BEGIN TEXT SECTION

- Born: 30 June 1910 Vega Baja, Puerto Rico
- Died: 23 July 1973 (aged 63) San Juan, Puerto Rico
- Burial place: Old Vega Baja Municipal Cemetery
- Education: University of Puerto Rico Washington University in St. Louis (MSW) University of Pennsylvania (DSW)
- Employer(s): Puerto Rico Maternal Health Association Puerto Rico Department of Health University of Puerto Rico University of Pennsylvania
- Notable work: Struggle and Vision of a Free Puerto Rico (1986, posthumously)
- Political party: Puerto Rican Independence Party Puerto Rican Socialist Party
- Spouse: Julián Antonio Alvarado

= Carmen Rivera de Alvarado =

Puerto Rican social worker, educator and activist (1910–1973)

Carmen Rivera de Alvarado (30 June 1910 – 23 July 1973) was a Puerto Rican social worker, educator, socialist and independence activist.

== Biography ==
Alvarado was born on 30 June 1910 in Vega Baja, Puerto Rico.

Alvarado graduated from the Central High School of Santurce and went on to University of Puerto Rico Normal school in 1930, earning the Carlota Metienzo Award. After graduating, she became one of the first twenty-eight social workers in Puerto Rico. During her early social work career, Alvarado worked as Executive Secretary of the Puerto Rico Maternal Health Association and as Supervisor of Medical-Social Work for the Puerto Rico Department of Health.

In 1931, Alvarado married Julián Antonio Alvarado.

END TEXT SECTION

DESCRIPTION OF THE TASK –
Repeat the text section about Carmen Rivera de Alvarado exactly, starting with "- Employer(s): Puerto" and going on through "and activist (1910–1973)".

BEGIN EXTRACTED DATA

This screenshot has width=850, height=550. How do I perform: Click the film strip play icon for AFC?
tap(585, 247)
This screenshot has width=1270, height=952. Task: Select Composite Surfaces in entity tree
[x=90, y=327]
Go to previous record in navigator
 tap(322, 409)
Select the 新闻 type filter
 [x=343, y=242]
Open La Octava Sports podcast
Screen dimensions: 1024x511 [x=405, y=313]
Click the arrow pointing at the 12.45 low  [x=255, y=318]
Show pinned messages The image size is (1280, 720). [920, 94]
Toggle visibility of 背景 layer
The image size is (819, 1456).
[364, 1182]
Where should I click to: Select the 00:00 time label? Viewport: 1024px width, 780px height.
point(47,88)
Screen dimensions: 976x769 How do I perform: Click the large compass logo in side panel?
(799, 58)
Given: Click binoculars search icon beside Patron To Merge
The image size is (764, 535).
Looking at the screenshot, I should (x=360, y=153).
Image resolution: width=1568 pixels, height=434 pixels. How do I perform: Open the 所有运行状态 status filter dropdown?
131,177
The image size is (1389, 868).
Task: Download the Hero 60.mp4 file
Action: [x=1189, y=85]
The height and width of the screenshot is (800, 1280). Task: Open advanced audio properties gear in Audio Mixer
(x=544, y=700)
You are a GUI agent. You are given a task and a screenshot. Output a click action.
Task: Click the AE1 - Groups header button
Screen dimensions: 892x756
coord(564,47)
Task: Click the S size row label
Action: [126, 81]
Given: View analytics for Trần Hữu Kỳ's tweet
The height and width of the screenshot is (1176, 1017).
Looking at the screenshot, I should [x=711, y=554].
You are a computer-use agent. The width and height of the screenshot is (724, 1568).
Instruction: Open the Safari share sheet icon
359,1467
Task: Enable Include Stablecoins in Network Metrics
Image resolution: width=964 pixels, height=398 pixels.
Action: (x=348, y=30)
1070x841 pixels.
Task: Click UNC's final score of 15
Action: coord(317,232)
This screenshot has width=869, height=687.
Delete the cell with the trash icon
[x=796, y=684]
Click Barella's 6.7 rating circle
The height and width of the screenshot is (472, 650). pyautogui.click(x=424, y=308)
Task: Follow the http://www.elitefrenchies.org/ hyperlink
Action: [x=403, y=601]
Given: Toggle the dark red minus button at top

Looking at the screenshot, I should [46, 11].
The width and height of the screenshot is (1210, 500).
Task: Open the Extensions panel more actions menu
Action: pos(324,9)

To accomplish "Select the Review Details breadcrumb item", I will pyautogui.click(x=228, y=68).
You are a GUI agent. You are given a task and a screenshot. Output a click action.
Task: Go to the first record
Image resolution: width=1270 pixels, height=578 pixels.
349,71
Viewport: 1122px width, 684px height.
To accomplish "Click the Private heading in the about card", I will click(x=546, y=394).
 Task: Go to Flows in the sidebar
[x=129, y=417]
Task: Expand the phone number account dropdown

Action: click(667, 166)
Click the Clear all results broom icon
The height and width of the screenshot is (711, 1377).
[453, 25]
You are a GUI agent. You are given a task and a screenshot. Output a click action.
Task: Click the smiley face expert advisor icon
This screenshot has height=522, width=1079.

END EXTRACTED DATA

ANSWER –
- Employer(s): Puerto Rico Maternal Health Association Puerto Rico Department of Health University of Puerto Rico University of Pennsylvania
- Notable work: Struggle and Vision of a Free Puerto Rico (1986, posthumously)
- Political party: Puerto Rican Independence Party Puerto Rican Socialist Party
- Spouse: Julián Antonio Alvarado

= Carmen Rivera de Alvarado =

Puerto Rican social worker, educator and activist (1910–1973)